‘Get me a Bishop. Get me a f—ing Bishop!’ Peter Mandelson, then Labour’s political strategist, yelled these words across the floor of Labour campaign headquarters at a rare moment of crisis before the 1997 general election. Inquiries were made, soundings taken in ecclesiastical and other circles. With surprising speed, lo and behold! there emerged out of pontifical obscurity the austere figure of Richard Harries, Bishop of Oxford. The ecclesiastical potentate obligingly anathemised John Major and his works.
Ever since then the Rt Revd Harries has been reliably on hand with spiritual solace for Labour party politicians in times of trouble. When Michael Howard accused Tony Blair of bad faith over Iraq, Richard Harries confirmed his burgeoning reputation as the Lord Hutton of the Bishops’ Bench by placing the spiritual weight of the established Church behind the Prime Minister’s personal integrity.
Last week Lord Harries descended, deus ex machina, into the Labour party’s latest funding scandal. The Bishop will preside over the internal Labour inquiry, announced by Gordon Brown this week, into the circumstances which allowed Peter Abrahams, a businessman from Newcastle, to keep party donations worth £600,000 secret.

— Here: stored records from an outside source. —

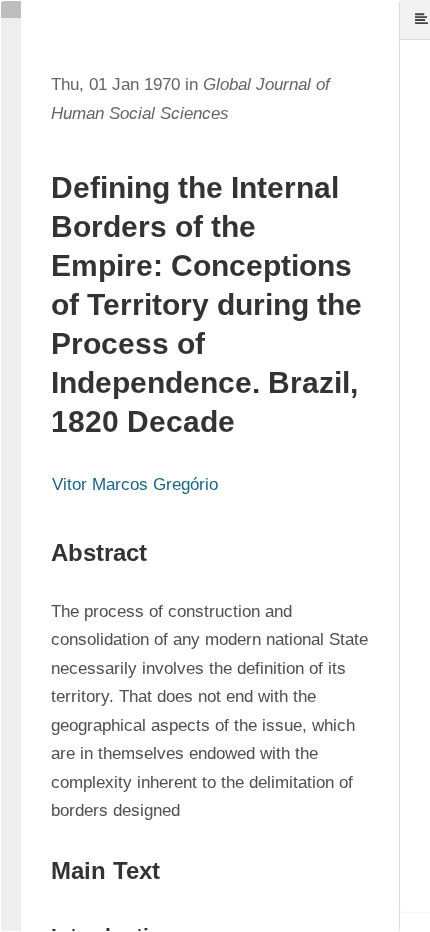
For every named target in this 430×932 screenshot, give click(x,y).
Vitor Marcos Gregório (135, 484)
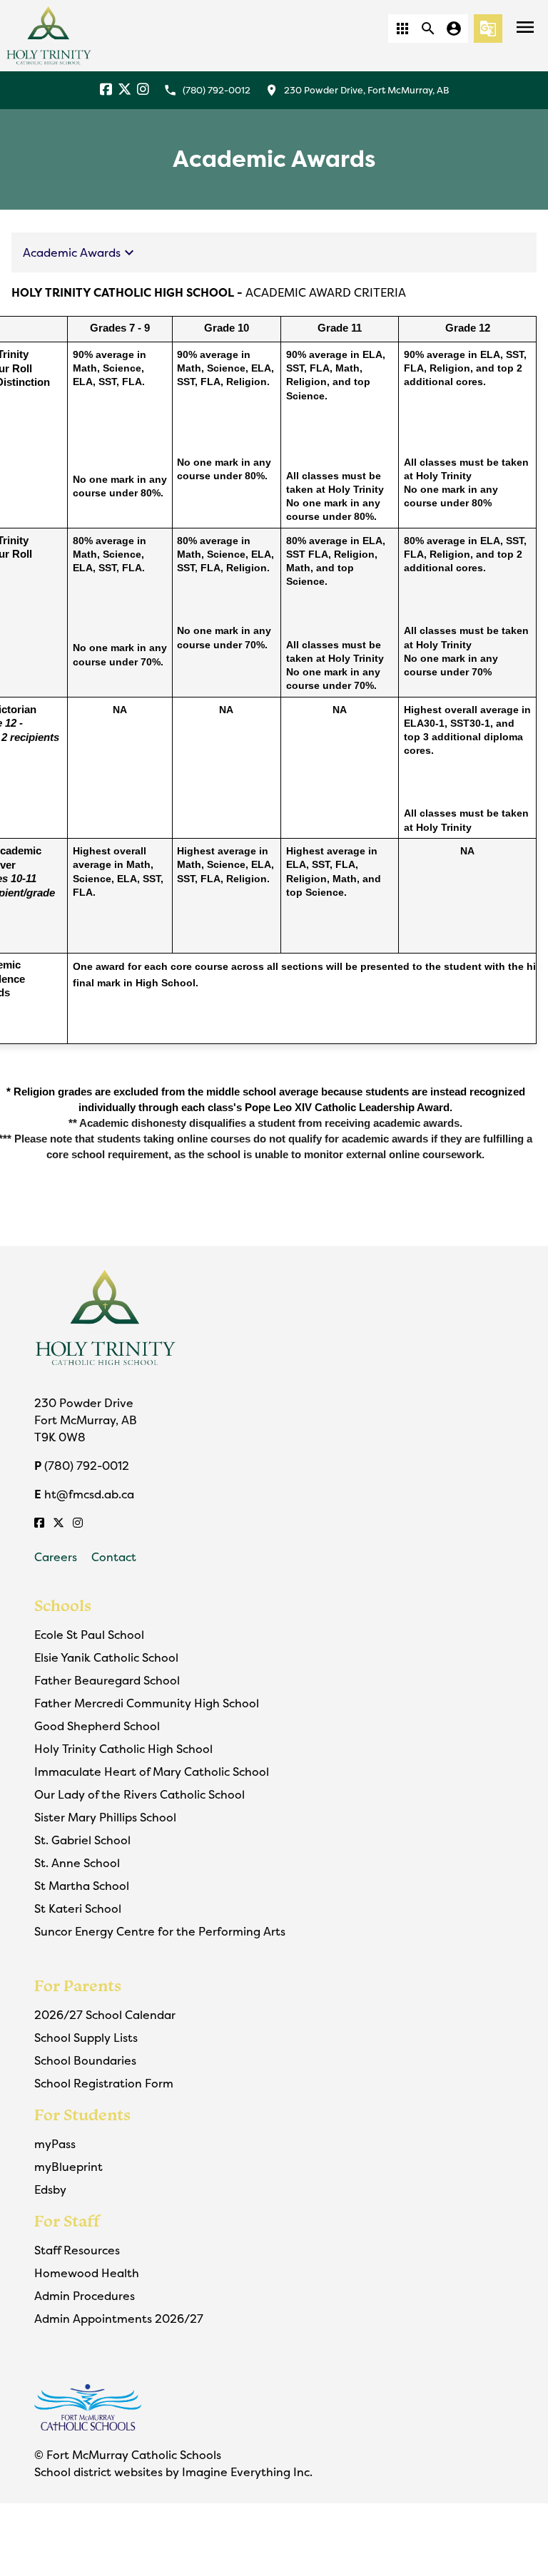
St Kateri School (77, 1908)
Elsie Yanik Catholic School (106, 1657)
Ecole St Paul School (89, 1634)
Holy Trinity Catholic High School (123, 1749)
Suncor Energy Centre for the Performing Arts (159, 1931)
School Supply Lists (86, 2037)
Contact (113, 1557)
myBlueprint (68, 2166)
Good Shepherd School (97, 1726)
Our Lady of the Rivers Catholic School (139, 1794)
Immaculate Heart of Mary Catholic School (151, 1771)
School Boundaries (85, 2060)
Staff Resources (77, 2250)
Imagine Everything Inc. (247, 2472)
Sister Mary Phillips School (105, 1817)
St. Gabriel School (82, 1840)
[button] (402, 28)
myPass (55, 2144)
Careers (55, 1557)
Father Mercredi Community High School (146, 1703)
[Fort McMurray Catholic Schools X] (124, 90)
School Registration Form (103, 2083)
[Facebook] (106, 90)
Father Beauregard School (107, 1680)
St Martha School (81, 1885)
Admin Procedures (84, 2296)
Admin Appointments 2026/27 (118, 2318)
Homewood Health (86, 2273)
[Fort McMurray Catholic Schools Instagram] (143, 90)
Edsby (50, 2189)
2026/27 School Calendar (105, 2015)
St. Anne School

Doubtless Lord Harries, who stepped down from his Oxford see last year, has knocked about a bit. Nevertheless it is very doubtful whether anything in Lord Harries’s previous experience can have prepared him for what lies ahead. He is not just dealing with a funding problem. At the heart of the matter is the financial, organisational and above all moral collapse of a once great political party. When Tony Blair and Gordon Brown seized control of Labour 13 years ago in what the former Cabinet secretary Lord Butler last week accurately described as a coup d’état, they made a deliberate decision.
Blair and Brown resolved to sever Labour’s historic connection both with the trade unions and, more striking still, with ordinary party activists.